Opinion
No. 2009-05407.
May 17, 2011.
Appeal by the defendant from a judgment of the Supreme Court, Kings County (Silber, J.), rendered May 27, 2009, convicting him of attempted robbery in the second degree and attempted grand larceny in the fourth degree, upon a jury verdict, and imposing sentence.
Lynn W. L. Fahey, New York, N.Y. (Kathleen Whooley of counsel), for appellant.
Charles J. Hynes, District Attorney, Brooklyn, N.Y. (Leonard Joblove, Camille O'Hara Gillespie, and Chad E. Silverman of counsel), for respondent.
Before: Angiolillo, J.P., Chambers, Austin and Miller, JJ.
Ordered that the judgment is affirmed.
The defendant's conviction of attempted robbery in the second degree required proof of physical injury ( see Penal Law §§ 110.00, 160.10; see also People v Miller, 87 NY2d 211). Physical injury is defined as "impairment of physical condition or substantial pain" (Penal Law § 10.00). Although "substantial pain" must be "more than slight or trivial pain" it need not be "severe or intense to be substantial" ( People v Chiddick, 8 NY3d 445, 447). "Impairment of physical condition," moreover, does not require "a victim's incapacitation" ( People v Tejeda, 78 NY2d 936, 938).
Contrary to the defendant's contention, the evidence was legally sufficient to establish that the complainant suffered physical injury during the course of the attempted robbery ( see People v Chiddick, 8 NY3d 445, 447; People v Guidice, 83 NY2d 630, 636; People v Greene, 70 NY2d 860, 862-863; People v Valencia, 50 AD3d 1163, 1164; cf. People v Cheeks, 161 AD2d 657). Moreover, in fulfilling our responsibility to conduct an independent review of the weight of the evidence ( see CPL 470.15; People v Danielson, 9 NY3d 342), we nevertheless accord great deference to the jury's opportunity to view the witnesses, hear the testimony, and observe demeanor ( see People v Mateo, 2 NY3d 383, 410; People v Bleakley, 69 NY2d 490, 495).
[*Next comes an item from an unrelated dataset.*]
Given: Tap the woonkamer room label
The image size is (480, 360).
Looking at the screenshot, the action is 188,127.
Upon reviewing the record here, we are satisfied that the verdict of guilt of attempted robbery in the second degree was not against the weight of the evidence ( see People v Romero, 7 NY3d 633; People v Andrews, 236 AD2d 735, 735-736; cf. People v Bumbury, 263 AD2d 512, 513).
The testimony established that the defendant grabbed the complainant around the throat with both of his hands and strangled her, holding her back by force. The complainant testified that she was unable to breathe for about a minute, and a struggle ensued during which the complainant made numerous attempts to get the defendant's hands off her neck. She lost both shoes during the course of the struggle, ripped her jeans, and suffered a "large bruise" on her hip. The bruise on her hip took about a month to heal. About eight hours after the attack, the complainant first started experiencing "intensive pain" in her neck which lasted for about a week and one-half. During this time she was unable to sleep, drive, play with her son, or work as a sculptor. The complainant sought treatment from her homeopath and made the first of numerous visits to her acupuncturist a week later for the purpose of managing the pain. Thus, the evidence established that the complainant suffered "physical injury" as a result of her confrontation with the defendant (Penal Law § 10.00).